QM

Letter from the Editor

 

An artist, like early inhabitants of planet earth, starts the course of his vision by admiring elements of nature in his surroundings: trees, flowers, rivers, streams, seas, rain, clouds, stars, sky, moon, sun, animals, birds, insects – and other human beings! Only at a later stage he tries to translates his observation, imagination and emotions in forms, either by replicating his memory of things in his contact, or in a stylized format. Leading to a system of converting outside/retinal reality into shapes, which can be traced backed to actual entities, but in their appearance, look combinations of lines on an imaginary field.

 

Human beings invented geometry – rather discovered it through their studies of nature. Compared to nature which has immense variety of originals, and uniqueness, Mankind recognized the possibility of reproducing a form completely, accurately and abundantly. Motifs denote petals, flowers, fish, stars, birds etc., but these have their independent presence, importance and meanings, often seen in the work of visual arts, architecture, ceramics, tapestries, and other functional arts. There are treatises to decode the meanings attached or hidden within a circle, a square, a triangle.

 

Often creative individuals infuse and bestow new meanings for specific geometric shapes, which symbolize separate things in different cultures. Historically, cube had a sacred significance for many cultures, circle is associated with infinity, recycling and spiritual attainment, cross is a religious icon for Christianity, but artists of modern times had discovered new dimensions in these basic geometric shapes.

 

The present issue of Art Now Pakistan brings forth two essays dealing with geometry in human expressions, mainly art and architecture, beyond a region or a period.
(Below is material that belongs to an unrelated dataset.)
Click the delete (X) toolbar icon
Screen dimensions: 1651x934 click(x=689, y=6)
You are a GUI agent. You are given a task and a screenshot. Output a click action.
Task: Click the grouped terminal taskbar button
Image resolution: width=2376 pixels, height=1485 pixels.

Likewise, the photo-essay expands the notion of geometry in a creative scheme, much like the art of Wardha Shabbir – recently nominated for Jamil Art Prize, as her interview highlights the artist’s interpretation of the structure of miniature painting/perspective. The profile of Meher Afroz is a homage to a visual artist, who has incorporated geometry in her work in a lyrical, poetic and painterly manner. Her paintings extend the notion of order and spontaneity, strict form and looseness, restrictions and freedom. Actually, her work becomes a metaphor of our times, in which binaries oppositions exist side by side, simultaneously – and some time comfortably.

 

Art Now Pakistan aims to seek, suggest and signify this link between art and life, every month, and this time too.